# DO THIS
Rewrite the material starting with the line with "You are a GUI" and going on through the line with "click(x=1191, y=183)", changing "Add Files" to "Upload Files" and leaving everything else as it is.
--- Start ENTRIES SUPPLIED ---
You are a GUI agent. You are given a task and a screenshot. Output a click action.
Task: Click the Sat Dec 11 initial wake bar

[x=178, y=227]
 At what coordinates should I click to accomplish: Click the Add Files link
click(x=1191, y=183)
--- End ENTRIES SUPPLIED ---
--- Start ENTRIES SUPPLIED ---
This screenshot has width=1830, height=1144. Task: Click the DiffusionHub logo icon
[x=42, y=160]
--- End ENTRIES SUPPLIED ---
# WORKED ANSWER
You are a GUI agent. You are given a task and a screenshot. Output a click action.
Task: Click the Sat Dec 11 initial wake bar

[x=178, y=227]
 At what coordinates should I click to accomplish: Click the Upload Files link
click(x=1191, y=183)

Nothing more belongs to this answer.